Target Surveillance in Adversarial Environments Using POMDPs

Authors: Maxim Egorov, Mykel Kochenderfer, Jaak Uudmae

AAAI 2016 | Conference PDF | Archive PDF | Plain Text | LLM Run Details

Reproducibility Variable Result LLM Response
Research Type Experimental The approach is empirically evaluated against a MOMDP adversary and against a human opponent in a target surveillance computer game. The empirical results demonstrate that, on average, level 3 MOMDP policies outperform lower level reasoning policies as well as human players.
Researcher Affiliation Academia Maxim Egorov and Mykel J. Kochenderfer Department of Aeronautics and Astronautics Stanford University Stanford, California 94305 {megorov, mykel}@stanford.edu Jaak J. Uudmae Department of Computer Science Stanford University Stanford, California 94305 juudmae@stanford.edu
Pseudocode No The paper describes the problem formulation and models but does not provide any structured pseudocode or algorithm blocks.

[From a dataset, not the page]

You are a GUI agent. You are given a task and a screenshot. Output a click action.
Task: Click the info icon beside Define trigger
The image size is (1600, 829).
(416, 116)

Open Source Code Yes The source code for this work can be found at https://github.com/sisl/TargetSurveillance.
Open Datasets No The paper evaluates its approach on three different urban environments (Map A, Map B, Map C) that were generated, and initial conditions were set using rejection sampling. It does not use or provide access to a pre-existing publicly available dataset.

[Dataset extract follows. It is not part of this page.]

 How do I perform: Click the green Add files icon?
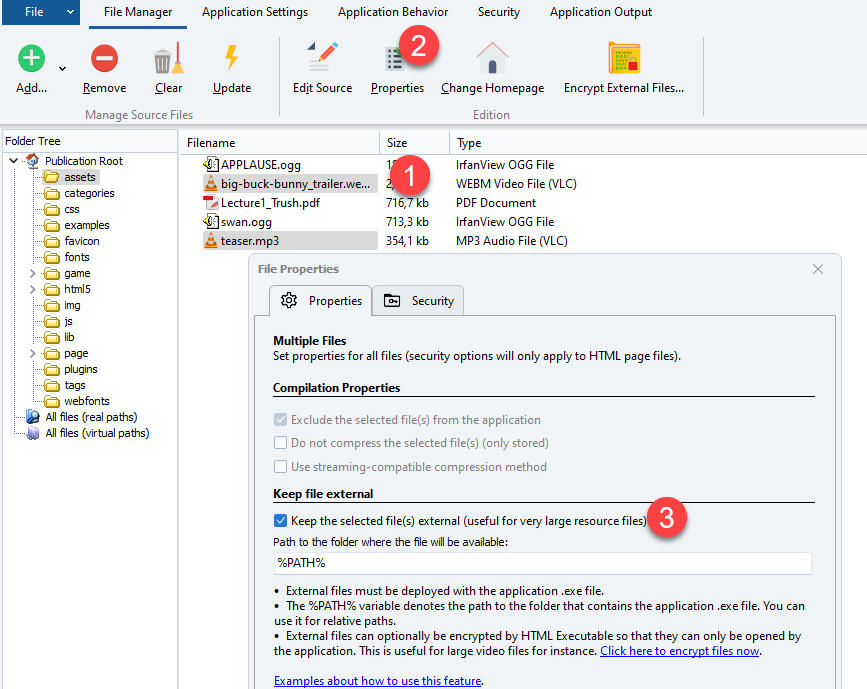coord(32,59)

Dataset Splits No The paper conducts simulations and empirical evaluations on generated maps, running '500 simulations' and for '100 time-steps', but it does not specify traditional train/validation/test dataset splits as it generates its own environments and data for evaluation.
Hardware Specification No The paper does not provide any specific details regarding the hardware used to run its experiments, such as CPU or GPU models, or memory specifications.

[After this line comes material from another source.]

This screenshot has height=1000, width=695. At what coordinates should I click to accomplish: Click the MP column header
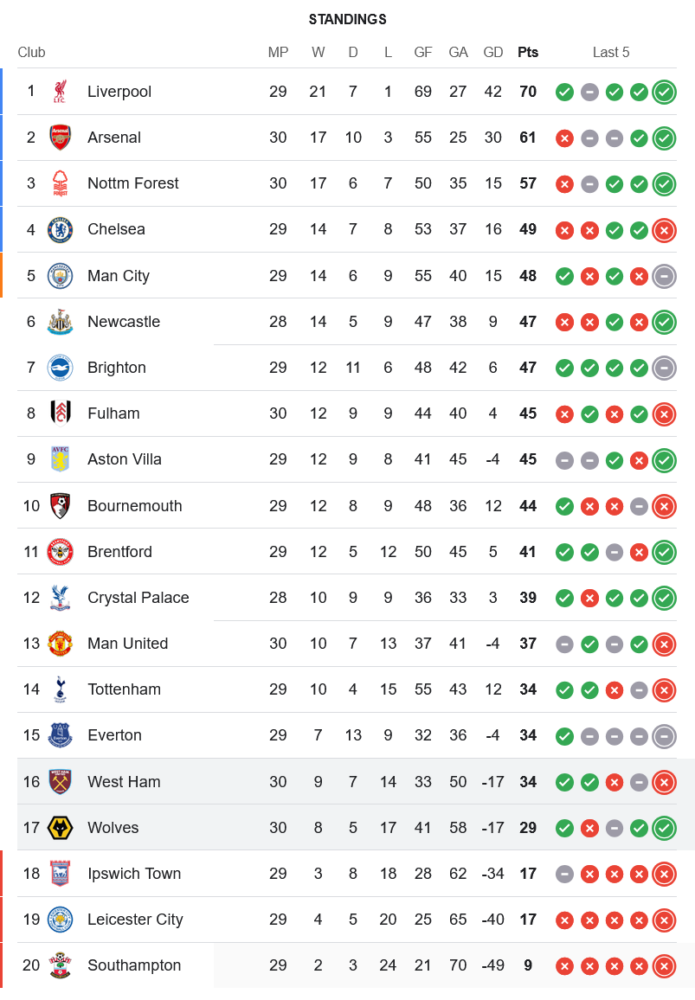pos(278,52)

Software Dependencies No The paper mentions using QMDP and SARSOP as solvers and discusses POMDPs and MOMDPs, but it does not specify any software names with version numbers for implementation dependencies (e.g., Python version, library versions).
Experiment Setup Yes The initial conditions for each simulation were set using rejection sampling. Each simulation ran for 100 time-steps or until the Red Team landed a ballistic hit on the Blue Team. The levels of the Blue and Red Teams were chosen to be three and two respectively. In this work, the stochasticity constant was chosen to be μ = 0.4. Model parameters for both the adversary and the agent are given in Table 1.